BOSTON (WHDH) - Life in the big city can be exciting for someone who grew up in the suburbs.
“[I] love coming into the city,” says Emmanuel College student Samantha Johndro. “It’s so exciting. It’s awesome.”
Samantha is loving that city life. As an Emmanuel freshman, the Hub is her new home away from home.
“I just love the feel of Boston,” she says.
One of the things she loves about the city is all of the different ways to get around town, from walking to ride sharing to the T and Blue Bikes, the bike rental app that’s become popular in many big cities.
But it was that bike-sharing program that left Samantha’s head spinning this past fall when a $2.50 ride turned into a $1,200 missing bike ordeal.
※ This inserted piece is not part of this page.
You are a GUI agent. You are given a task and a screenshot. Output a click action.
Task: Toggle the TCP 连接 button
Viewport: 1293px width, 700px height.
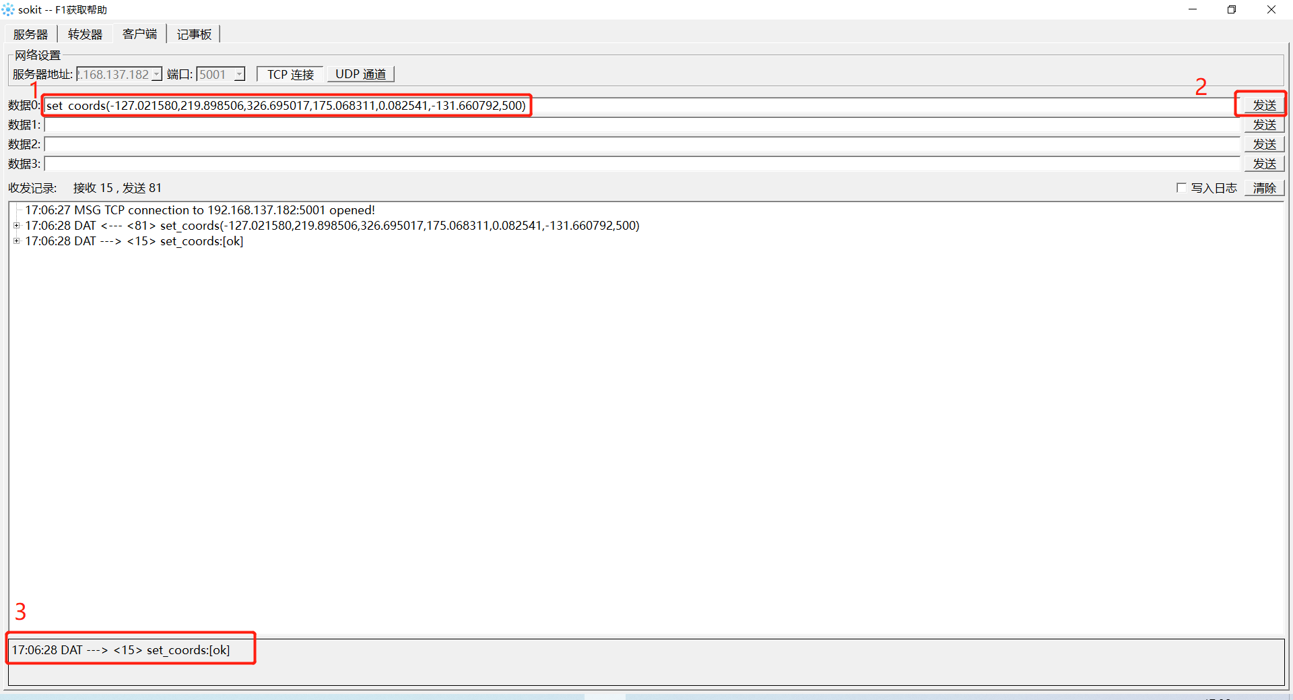[x=290, y=74]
Back in September, Johndro decided to give Blue Bikes a try.
“It was a form of public transportation [that] was environmentally friendly,” she says. “It was easy, accessible.”
She downloaded the app and reserved a bike at a station near her campus. Two dollars and 50 cents for 30 minutes and she could drop the bike off at any Blue Bikes station.
“You kind of just are supposed to push the bike into the docking slot and wait for the green light,” Johndro says.
She had no problem picking up the bike but had some issues returning it at the end of her half-hour window.
“I just kept doing that back and forth,” Johndro says, showing Solve It 7 how she attempted to return the bike to its docking station. “Nothing was happening. There was no light.”
Sam left the bike in the rack at the docking station and jumped on the commuter rail to take the train home for the weekend. While onboard, she looked at her Blue Bikes app to make sure her bike had been checked back in.
“It was still running and I said, ‘Oh no, this is not Ok,” she says.
Samantha reached out to Blue Bikes’ parent company, Lyft. She says the representative told her they had no record the bike being returned and they would be treating the situation as if it were stolen. Blue Bikes charged her account $1,275 for the unreturned bicycle.
“I was angry,” she says.
Samantha says she called the company several times, but they refused to remove or reduce the fee. Unsure of what to do next, Samantha realized she needed help and contacted Solve It 7.
We called Lyft and a representative confirmed there was no sign of the missing bike. But, as a good-faith gesture, Lyft did offer to give Samantha a big break on the money she owed, reducing it by more than a thousand dollars.
“Literally I sighed of relief,” says Johndro.
She’s thankful to Solve It 7 for making this costly lesson learned a little more bearable.
“You guys took my problem seriously,” she says. “You respected me and you helped me a lot.”